Orbital Evolution of Close-in Super-Earths Driven by Atmospheric Escape

TL;DR

This study models how atmospheric escape causes outward orbital migration of close-in super-Earths, influencing their distribution and features like the radius gap and Neptune desert, especially around different star types.

Contribution

It presents a new calculation of orbital evolution of evaporating super-Earths considering angular momentum changes, explaining observed planetary features and distributions.

Findings

Orbital radius increases proportionally with atmospheric mass loss during high stellar XUV phases.

Super-Earths around G- and M-type stars tend to migrate outward due to atmospheric escape.

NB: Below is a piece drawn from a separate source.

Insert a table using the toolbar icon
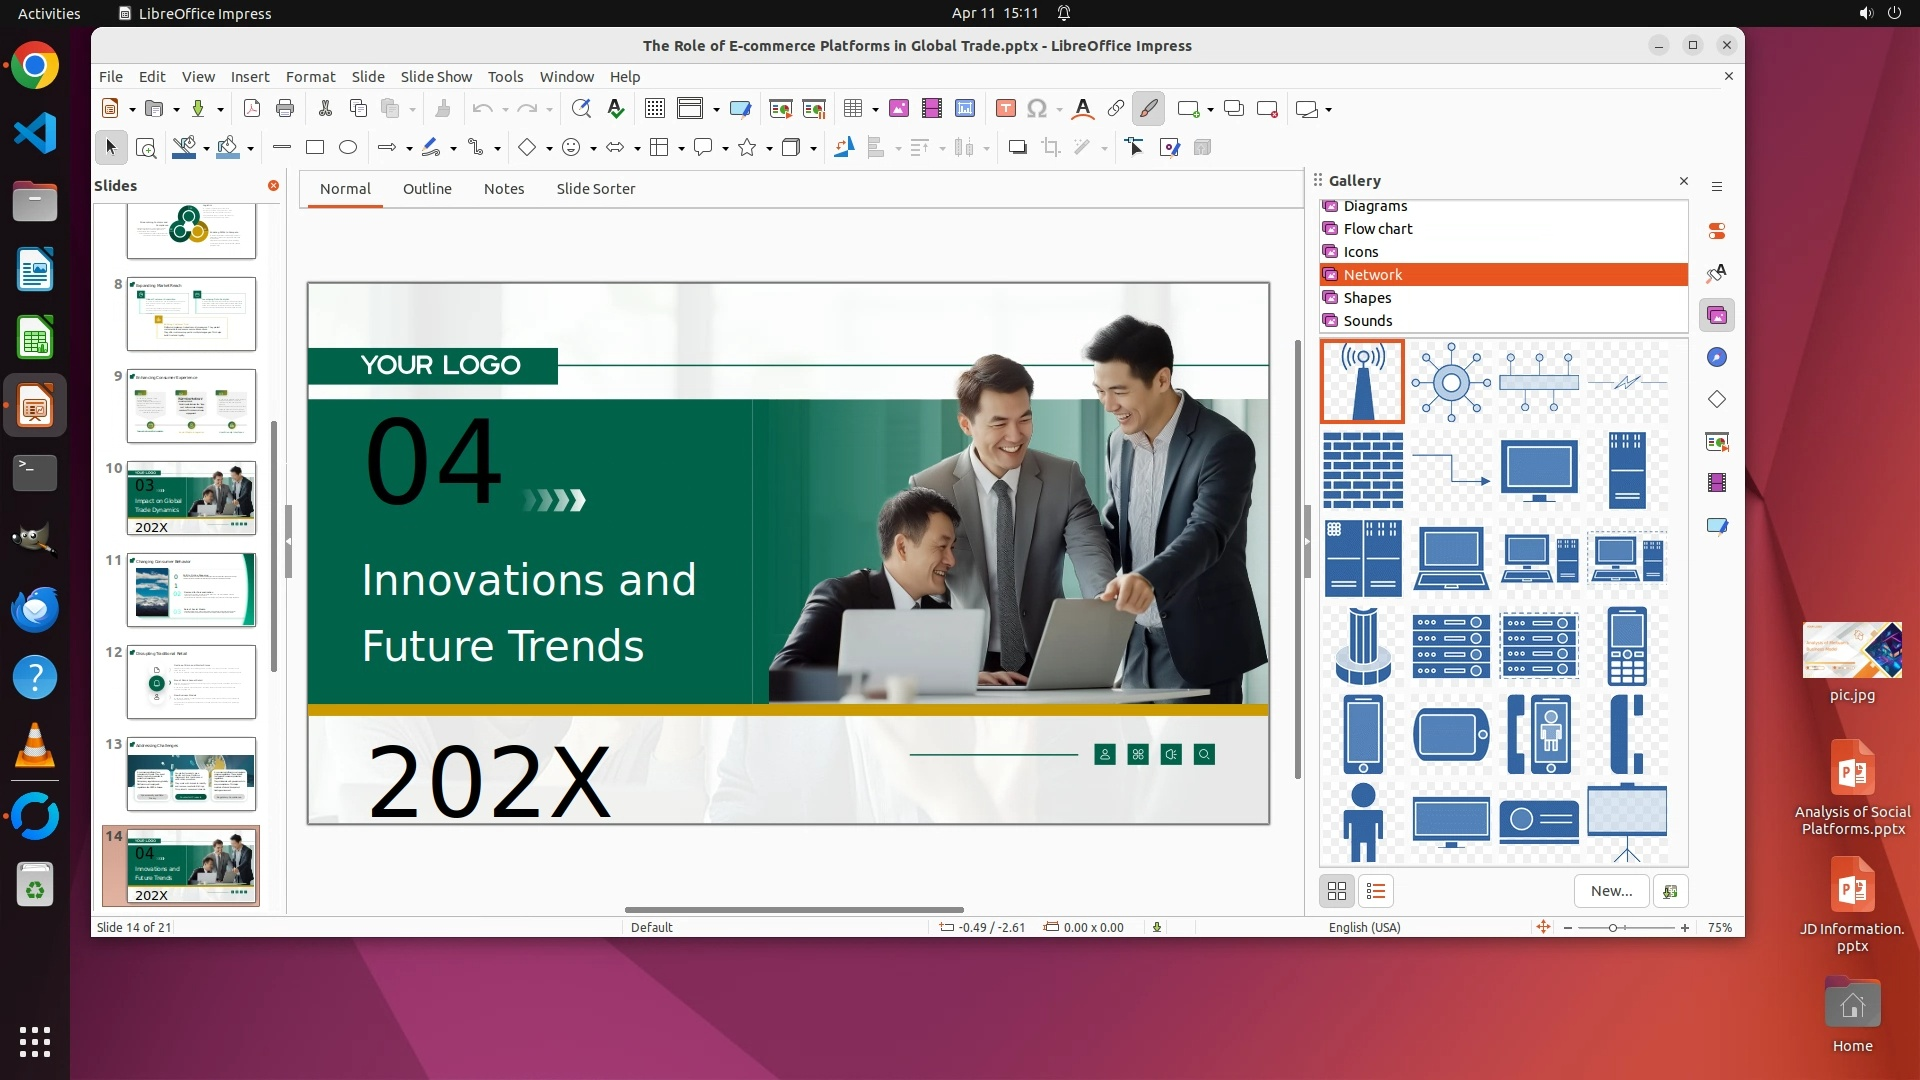 tap(853, 109)
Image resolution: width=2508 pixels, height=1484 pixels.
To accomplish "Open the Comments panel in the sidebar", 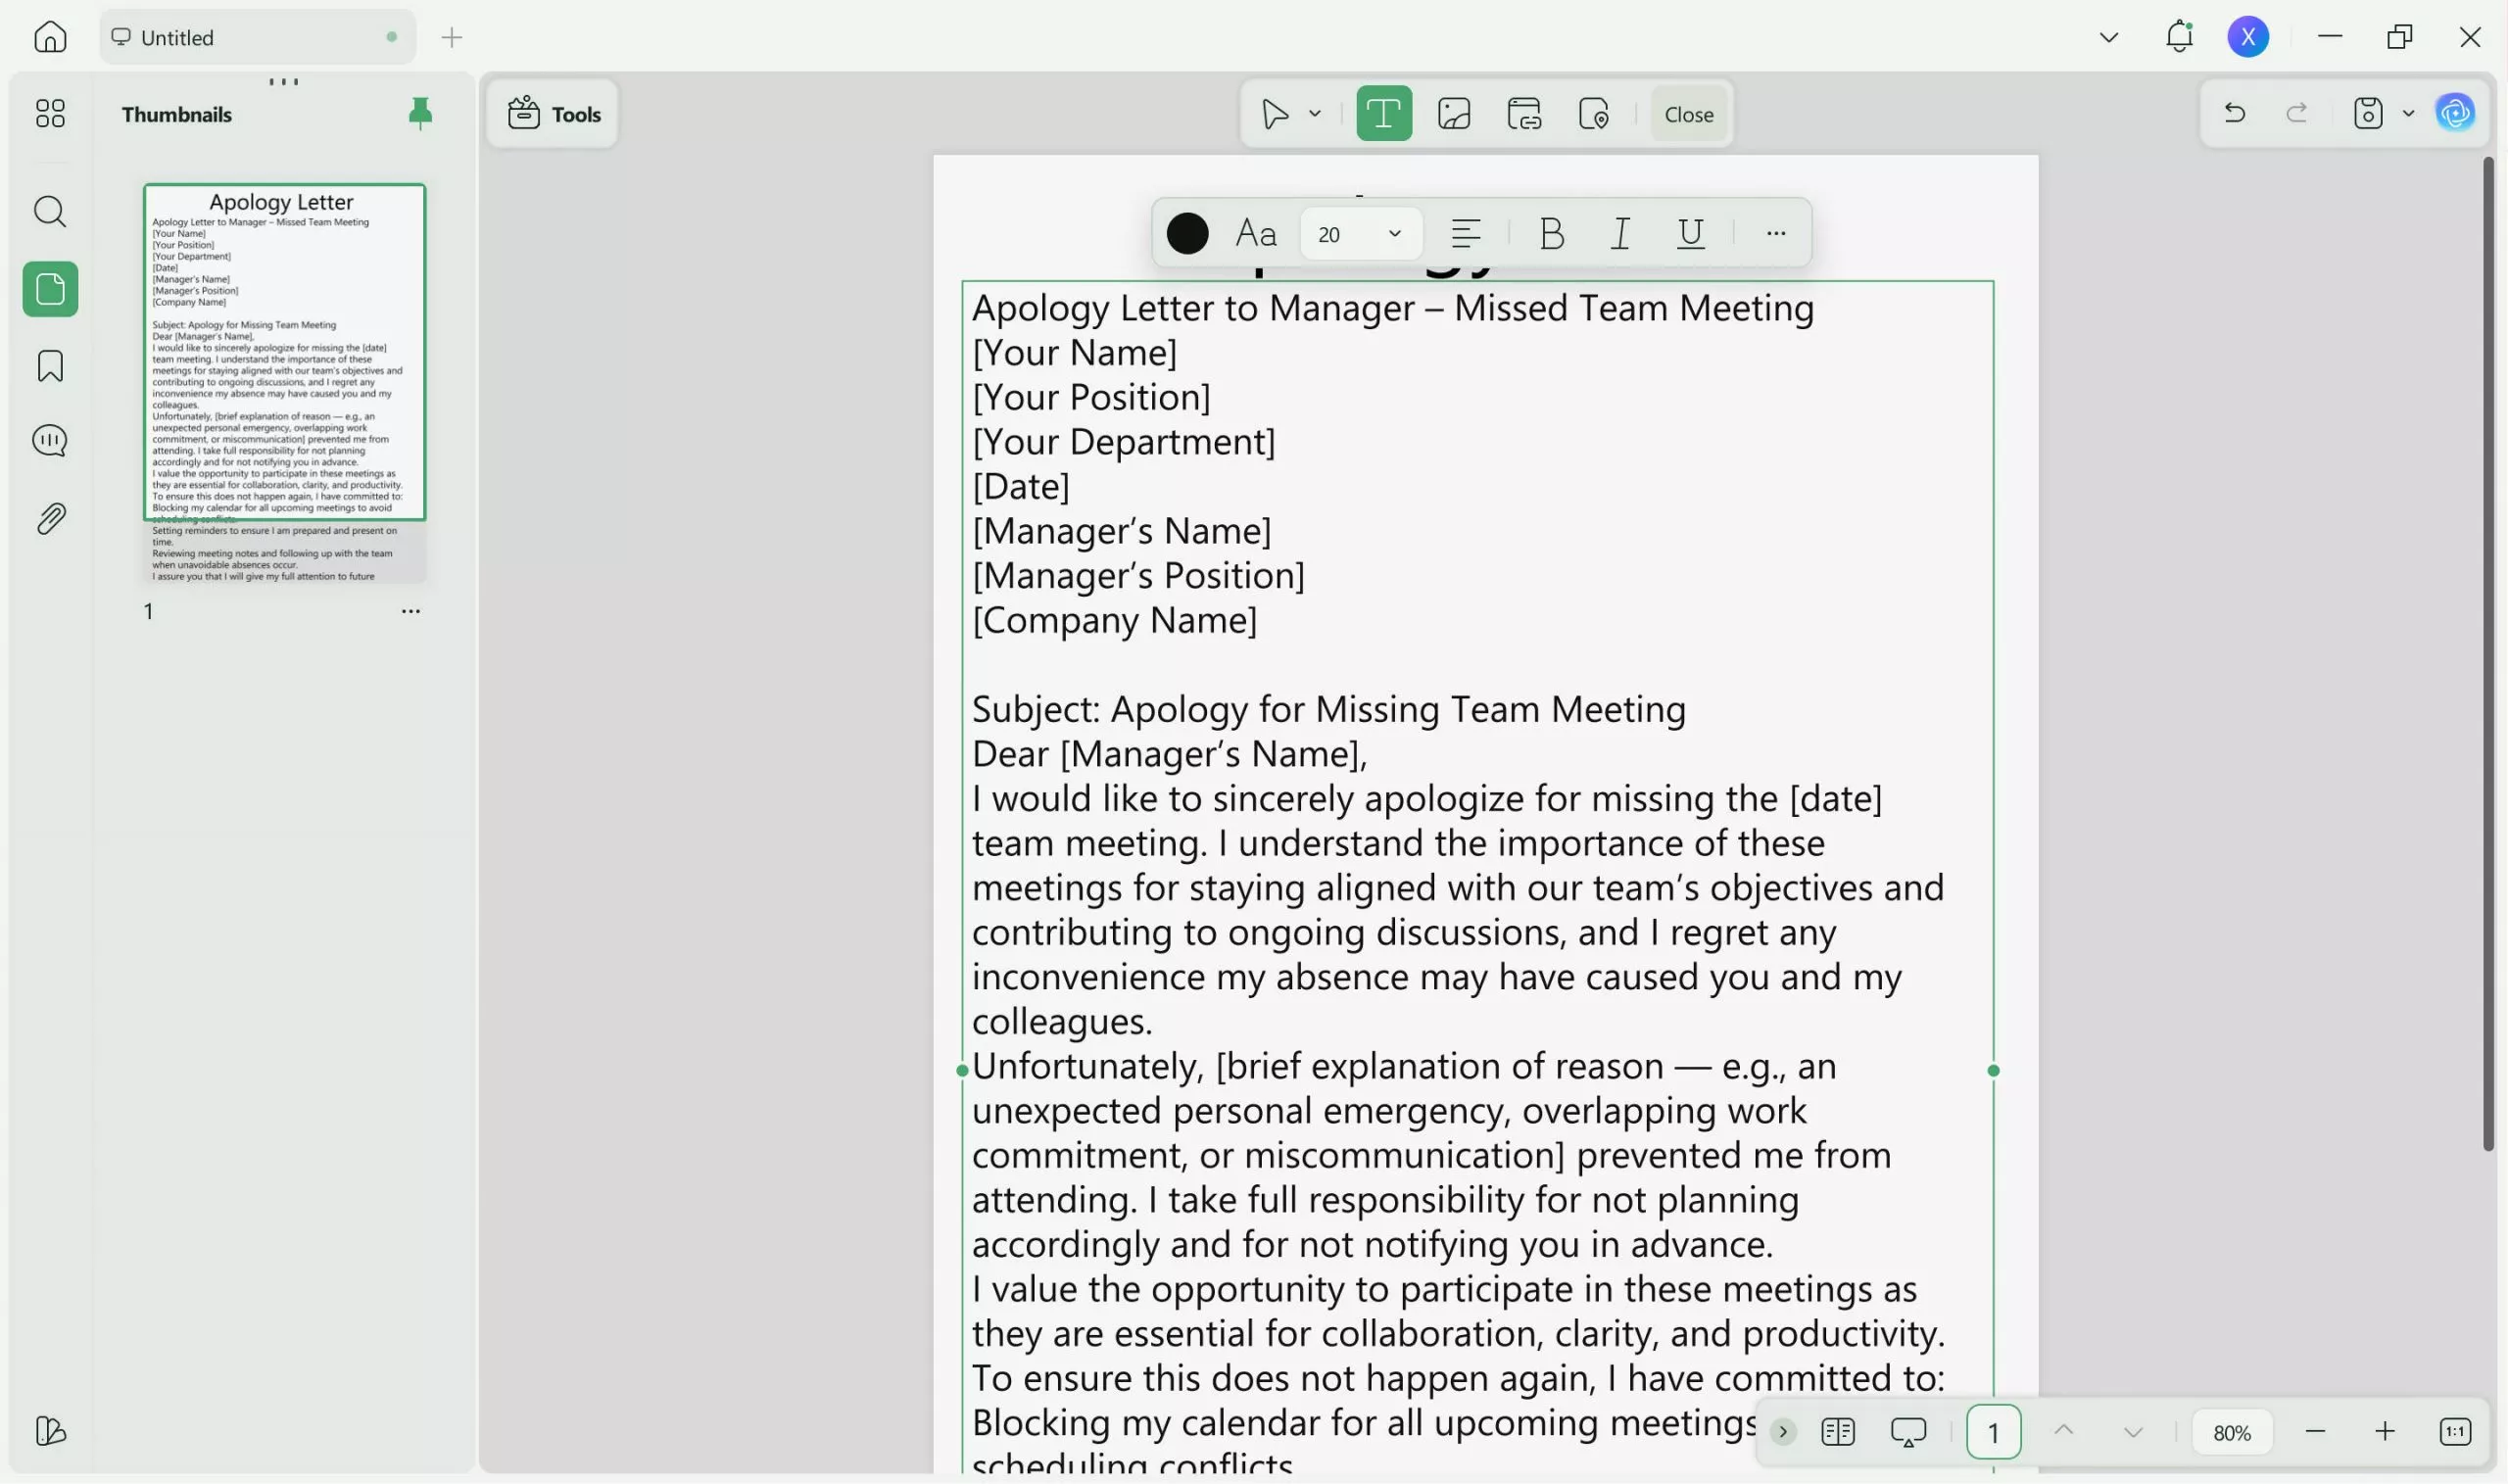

The observed radius gap and Neptune desert are reproduced in simulations, especially around FGK stars.

Abstract

The increasing number of super-Earths close to their host stars revealed a scarcity of close-in small planets with 1.5-2.0$\,R_\oplus$ in the radius distribution of ${\it Kepler}$ planets. The atmospheric escape of super-Earths by photoevaporation can explain the origin of the observed "radius gap." Many theoretical studies considered the in-situ mass loss of a close-in planet. Planets that undergo the atmospheric escape, however, move outward due to the change in the orbital angular momentum of their star-planet systems. In this study, we calculate the orbital evolution of an evaporating super-Earth with a H$_2$/He atmosphere around FGKM-type stars under a stellar X-ray and extreme UV irradiation (XUV). The rate of increase in the orbital radius of an evaporating planet is approximately proportional to that of the atmospheric mass loss during a high stellar XUV phase. We show that super-Earths with a rocky core of $\lesssim$ 10$\,M_\oplus$ and a H$_2$/He atmosphere at $\lesssim$ 0.03-0.1$\,$au ($\lesssim$ 0.01-0.03$\,$au) around G-type stars (M-type stars) are prone to the outward migration driven by photoevaporation. Although the changes in the orbits of the planets would be small, they would rearrange the orbital configurations of compact, multi-planet systems, such as the TRAPPIST-1 system. We also find that the radius gap and the so-called "Neptune desert" in the observed population of close-in planets around FGK-type stars still appear in our simulations. On the other hand, the observed planet population around M-type stars can be reproduced only by a high stellar XUV luminosity model.